The implants’ surface topography and texture also influence the bone repair. The rough Ti surfaces seem to be more beneficial materials for osseointegration, especially during the early phases of bone healing, when the cell attachment and proliferation is critical [28]. These findings are consistent with our results since the implants conditioned with Hap, which had a rougher surface compared with the untreated implants enabled a better osseointegration. Porous implant structures are more advantageous compared with bulk implants, because they promote the proper interaction between the bone and the implant and strengthen the bone-implant interface [29,30,31]. The pores in the Ti scaffolds are better integrated, since the native bone has a porous structure, with different porosity in compact and in spongy bone respectively [32]. In our study, the bone tissue proliferated in the pores of the Ti scaffolds optimizing the anchoring of the surrounding bone and increasing the implant’s stability.

The purpose of our study was to find out whether the size of Ti scaffolds pores made with high precision by SLM technique could influence the osseointegration process. Moreover, the role of nano-HapSi coating of Ti scaffolds surfaces on the new bone formation was assessed. The newly formed bone tissue associated with nano-HapSi coated Ti scaffolds had a more organized architecture and higher resistance, which are characteristic for the haversian bone; moreover, the bone tissue exhibited advanced and intense bone remodeling compared with unmodified Ti scaffolds.

These findings suggest that the presence of nano-HapSi at the interface between the scaffold and the bone tissue sustained the new bone formation and promoted the repair processes of the bone defect. The SEM images revealed a better developed bone at the interface with the Ti + nano-HapSi compared with unmodified Ti implants, suggesting that Ca ions from nano-HapSi had a beneficial effect on osseointegration.

Additionally, the new bone tissue proliferated inside the scaffold had a more condensed aspect due to increased spanning and bridging for meshes of 0.8 mm. The explanation could be that scaffolds with 0.8 mm meshes size had higher surface area for the same volume; moreover, the Ti + nano-HapSi scaffolds had a rougher surface, which promoted the attachment and development of the osteoprogenitor cells and provided increased support for the bone matrix.
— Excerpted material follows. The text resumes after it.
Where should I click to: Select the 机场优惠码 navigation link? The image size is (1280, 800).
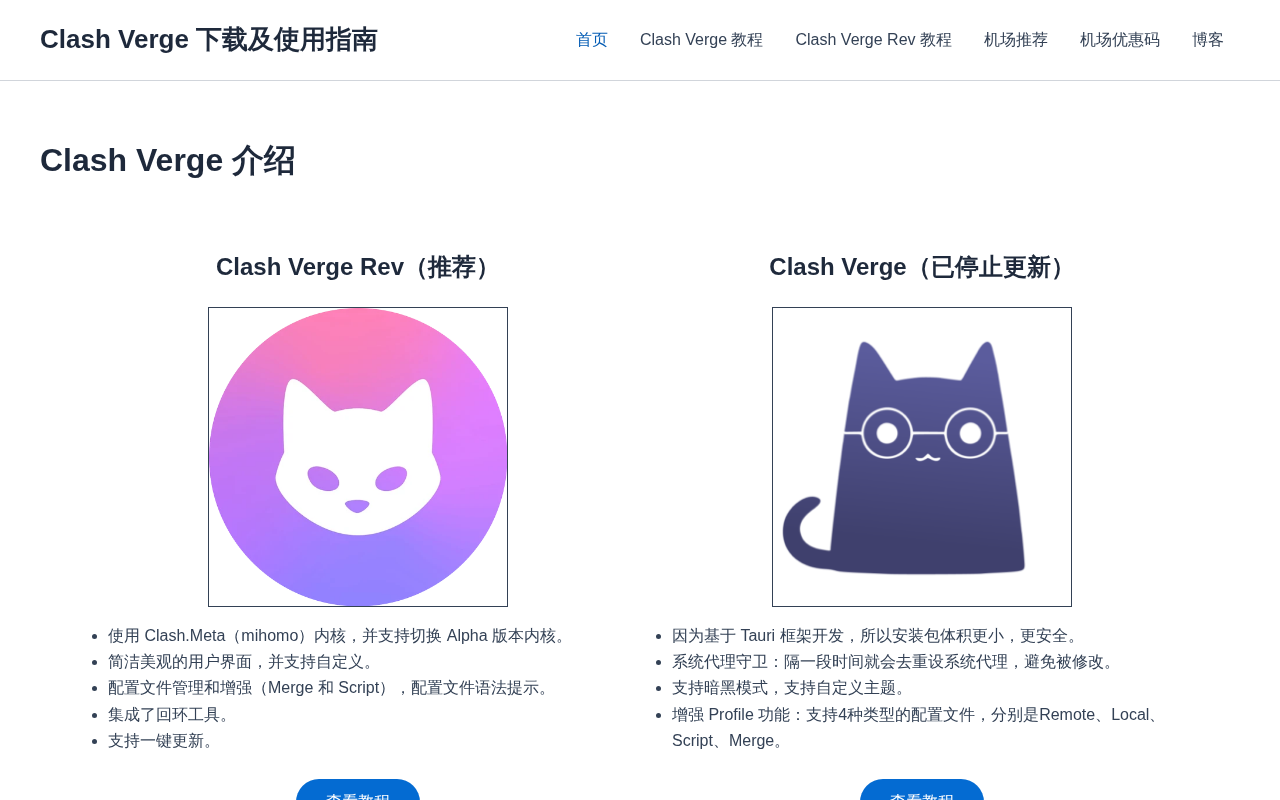point(1120,40)
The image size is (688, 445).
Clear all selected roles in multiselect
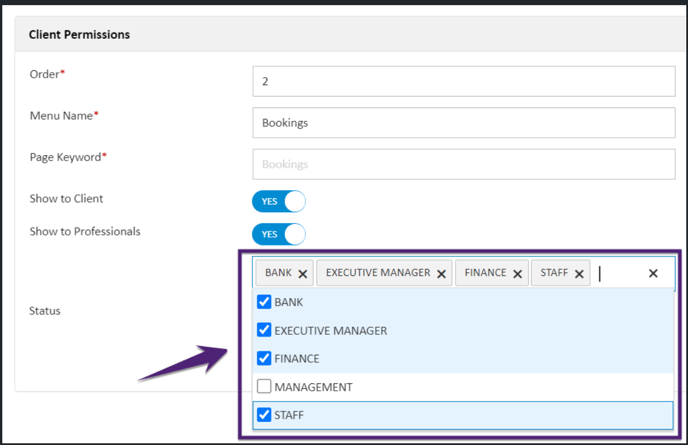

The study limitations were the small number of animals and analyzed specimens and also the difficulties in obtaining more data by sequential examinations at different time points. Further studies are required in order to validate the results on larger numbers of laboratory animals so that the osseointegration process would be assessed sequentially (through several types of examinations and quantification of the results). Additionally, a larger number of scaffolds with variable cell size are needed for assessing the upper and lower limits of mesh sizes that provide optimal osseointegration (or the best osseointegration) without significantly altering the physical properties of the implanted scaffold. Furthermore, the limits of compromise between the osseointegration process and the physical properties of the implanted material should be determined.

5 Conclusions

Our preliminary study indicated that the Ti scaffolds manufactured by SLM were well osseointegrated in vivo. The nano-HapSi coating on the scaffold surface and the small size of the meshes promoted the new bone formation and improved the osseointegration process. The integration of the implants was gradual, with an increased bone proliferation on the surface and inside the scaffolds meshes at 6 months after implantation. The obtained results in the animal model for studying the osteointegration processes of the Ti matrix (modified or unmodified surfaces) made by the SLM are prerequisites for studying the osseointegration on human cohorts. Thus, personalized medicine desideratum can be achieved, so that bone grafting can be accomplished with a custom implant for each patient.